Authorities initially said three people had died, before updating that figure, as well as the number of climbers on the mountain, on Tuesday.
Weather has been deteriorating since last week in Nepal, with snowstorms reported on the mountains, the Associated Press reported.
Search and rescue teams launched an hours-long operation to reach the climbers but the weather conditions, high altitude and difficult terrain complicated their efforts.
“There’s a problem of oxygen also,” Mahato told CNN. “Only trained people who live in hilly, mountain areas can conduct rescue operations. That’s why we are coordinating with local climbers and guides. The weather is a challenge too, it’s constantly changing.”
The weather cleared enough for a helicopter to land with a search and rescue team on Tuesday, AP reported.
Among those injured was French climber Isabelle Solange Thaon, 54, who told AP from her hospital bed in the capital Kathmandu that she lost her husband, Christian Manfred, in the avalanche.
“We were lucky because we were on the left,” Thaon said, adding that they leapt over the rocks and swam in the snow until help arrived to pull them out, according to the news agency.
“Unfortunately, Christian died… because rocks hit his head,” she said.
Nepal is home to eight of the world’s 14 tallest mountains, including Mount Everest.

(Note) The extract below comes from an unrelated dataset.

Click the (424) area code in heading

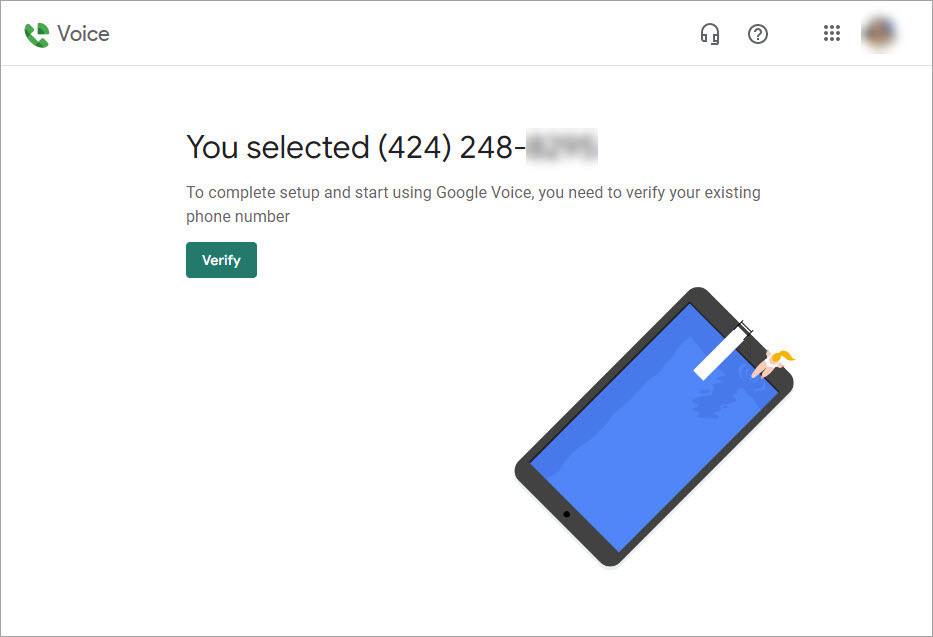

Mountaineering expedition companies describe Mount Yalung Ri, located in eastern Nepal’s Rolwaling Valley, as a peak suitable for beginners with no previous experience or for those acclimatizing for higher summits of the Himalayas, which can tower above 8,000 meters.
Spring is the most popular climbing season, when weather is more favorable on those tall peaks. However, hundreds of foreign climbers come to scale smaller peaks during the autumn months between the rainy monsoon months and winter, according to AP.
Mahato said that while the avalanche occurred “suddenly,” authorities had warned climbers in the region about the rain and imminent monsoon.
“But they had started their climb before the monsoon occurred,” he said.
In a separate incident, the bodies of two Italian climbers were recovered on Tuesday during search and rescue operations on the 6,887-meter (22,595-foot) Mount Panbari, in Nepal’s western Manaslu region.
Three Italian climbers had been reported missing on the mountain after they lost contact on October 29 following heavy snowfall, the district’s deputy superintendent of police, Gorkha Raj Kumar Shrestha, told CNN. One of the climbers had been rescued at base camp on Sunday.
The bodies of the other two, identified as Stefano Farronato, 51, and Alessandro Caputo, 28, were found buried in the snow at camp one on Tuesday, Shrestha said.
Man-made climate change has made weather patterns less predictable, including in the Himalayas.
Last month hundreds of trekkers had to be rescued from the northern Chinese side of Everest after unusually heavy snow and rainfall pummeled the Himalayas.
This is a developing story and will be updated.